ロードレースは必ずしも強いものが勝つとは限りません。特に21日間にもわたる長丁場となるグランツールはピーキングが難しく、昨年のポガチャルはそこでマイヨジョーヌを逃しているのです。ワンデーレースなら優勝はポガチャルと言い切れるのですが、今回のアシスト陣を見る限り、ポガチャル頼みの様相なのです。
イタリアのランプレが母体となっているUAEチーム・エミレーツですが、近年はあまりジロ・デ・イタリアに主力選手を送らない傾向にあります。ランプレ時代にはジルベルト・シモーニやダミアーノ・クネゴがcannondaleのバイクで勝ちまくっていたというのに…使用バイクも台湾のMERIDAからイタリアのCOLNAGOになっていても、ジロ・デ・イタリアにはポガチャルを一度も出場させていないのです。何かチーム事情があるのでしょう。
今回はチームの正式発表前にジロ・デ・イタリアを主催するRCSスポートが30秒に満たない短い動画をSNSに投稿したという異例の事態が起きていました。デビュー年にブエルタ・エスパーニャで区間2勝で総合3位という結果を残し、翌年からツール・ド・フランスを連覇、クラシックレースも勝ちまくりながら、一昨年、昨年とマイヨジョーヌを逃しているのです。
UCI世界ランキング1位のチームが弱い訳はないのですが、グランツールは全てチーム・リアースバイクに持っていかれているのです。ワンデーレースでは圧倒的に強いのに、長丁場のグランツールではその力が十分に発揮されない傾向があるようです。UCIの個人ランキングで3年連続の1位のポガチャル頼みになっているのが少し気がかりです。3月のストラーデ・ビアンケから今季10レースに出場し、そのうち7勝という驚異的な勝率を残しているので、それも致し方ないことなのかもしれません。
ジロ初日は、残り4.3km地点から始まる平均9.8%(最大16%)の登りで予想通りポガチャルがアタックするも、この短い登りではジョナタン・ナルバエス(イネオス・グレナディアズ)を振り切ることができず、また下りでマキシミリアン・シャフマン(ボーラ・ハンスグローエ)の合流をも許してしまい、3人のゴールスプリントに持ち込まれました。本来、ゴールスプリントにも強いポガチャルですが、ゴール前はずっと先頭を引かされていては流石に分が悪く、ナルバエスとシャッハマンの後塵を拝することになってしまいました。
ただ、ゴールまで残り21.9kmのマッダレーナ峠(カテゴリー2)をミッケル・ビョーグ(デンマーク)とフェリックス・グロスシャートナー(オーストリア)が500W近い出力でオランダのティメン・アレンスマン(イネオス・グレナディアズ)やフランスのロマン・バルデ(チームDSMフィルメニッヒ・ポストNL)を置き去りにしたのは大きかったと思っています。

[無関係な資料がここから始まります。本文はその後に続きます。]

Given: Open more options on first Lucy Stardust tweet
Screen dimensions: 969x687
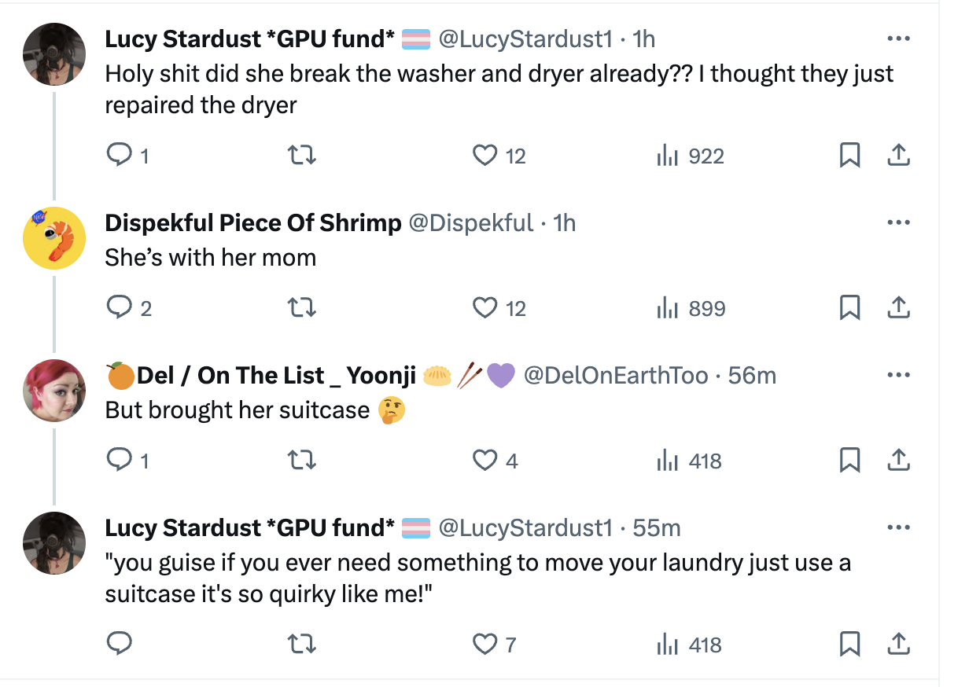Looking at the screenshot, I should 898,39.
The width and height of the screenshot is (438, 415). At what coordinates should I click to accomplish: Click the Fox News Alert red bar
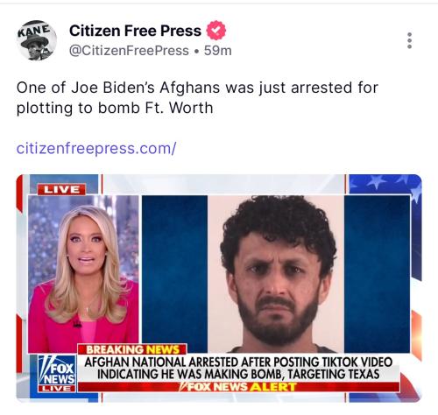[x=238, y=387]
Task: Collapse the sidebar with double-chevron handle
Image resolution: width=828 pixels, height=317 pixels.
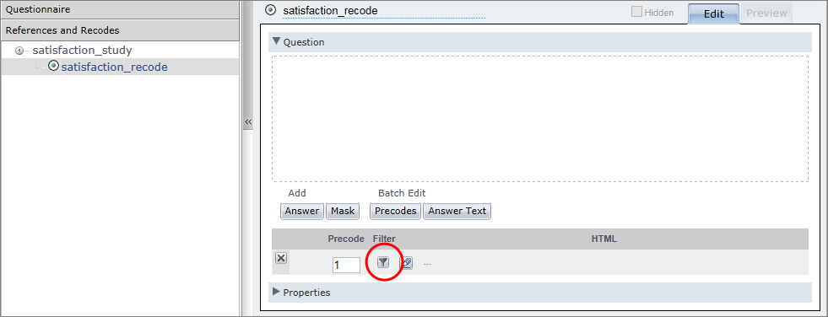Action: point(248,122)
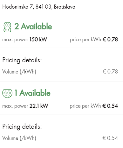The width and height of the screenshot is (123, 148).
Task: Click the € 0.54 price per kWh
Action: tap(110, 106)
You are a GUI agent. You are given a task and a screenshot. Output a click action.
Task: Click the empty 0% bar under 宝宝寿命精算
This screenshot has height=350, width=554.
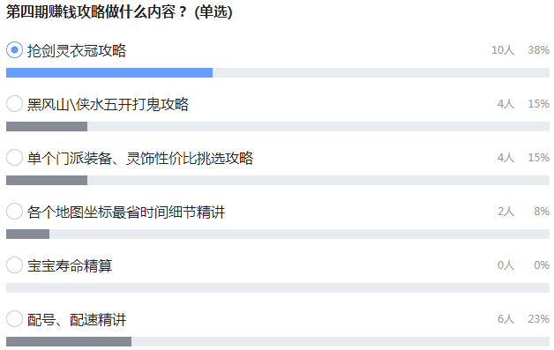278,287
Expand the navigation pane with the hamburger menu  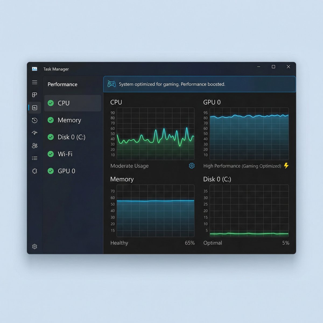coord(34,82)
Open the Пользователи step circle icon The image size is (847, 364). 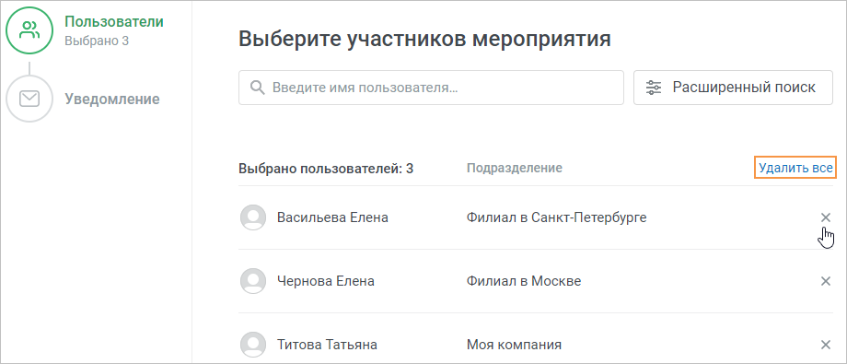point(29,30)
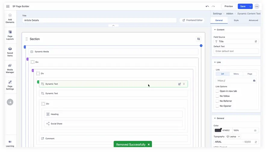
Task: Close the Removed Successfully notification
Action: (x=148, y=145)
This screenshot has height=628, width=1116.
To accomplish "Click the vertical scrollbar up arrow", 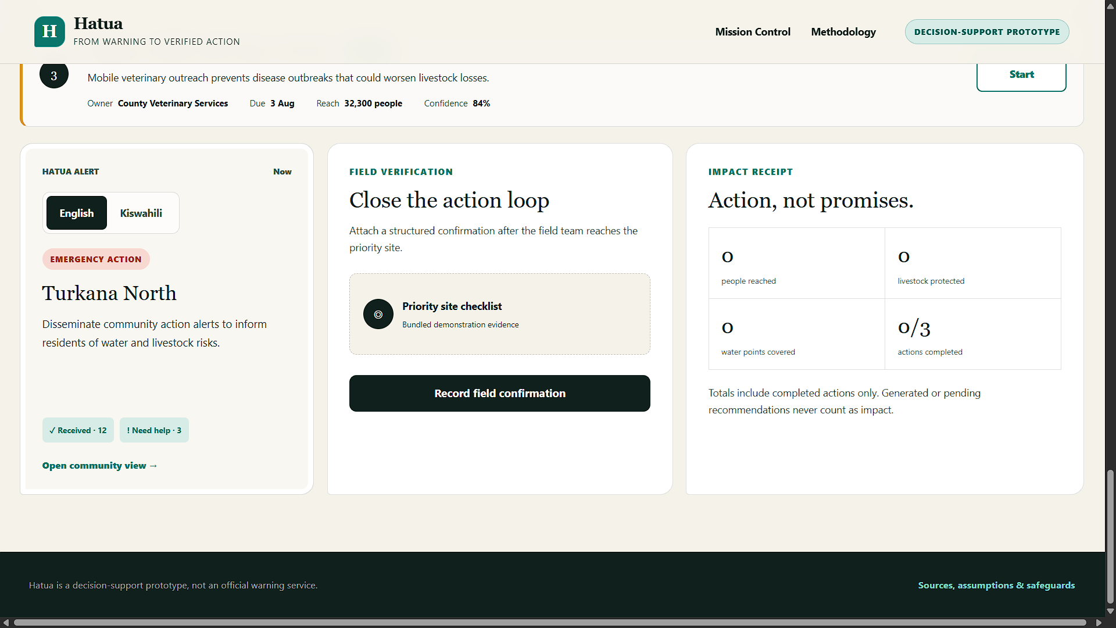I will [1110, 6].
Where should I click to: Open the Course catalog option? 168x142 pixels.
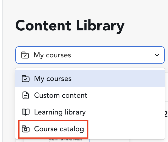click(90, 129)
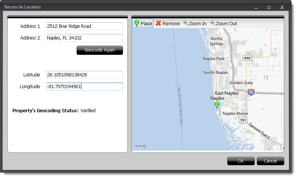The height and width of the screenshot is (178, 297).
Task: Select the Place pushpin tool
Action: click(x=143, y=23)
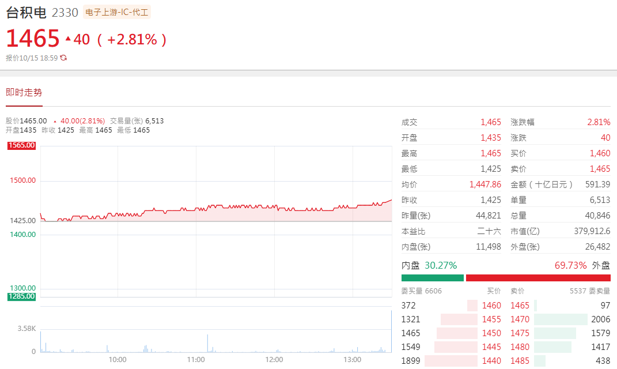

このステージを勝ちマリア・ローザを獲得したのは、最大のライバルチームのイネオス・グレナディアズでしたが、エースのゲラント・トーマスとは14秒の差をつけて、今日の頂上ゴールになる第2ステージを迎えることになりました。今日のステージは1級山岳サンチュアリオ・ディ・オロパ(距離11.8km/平均6.2%)の頂上ゴールなので、余程のアクシデントでも無い限りポガチャルが勝つと思います。
幸か不幸かマリア・ローザを獲得したのがライバルのイネオスなので、第2ステージの集団コントロールはイネオスが担うことになるでしょう。前半の平坦コースはイネオスにコントロールさせれば、大きな逃げが決まる可能性は少ないとみています。最初のスプリントポイントを過ぎた辺りからUAEのアシストが動き出し、ポガチャルのステージ優勝とマリア・ローザの獲得を目指します。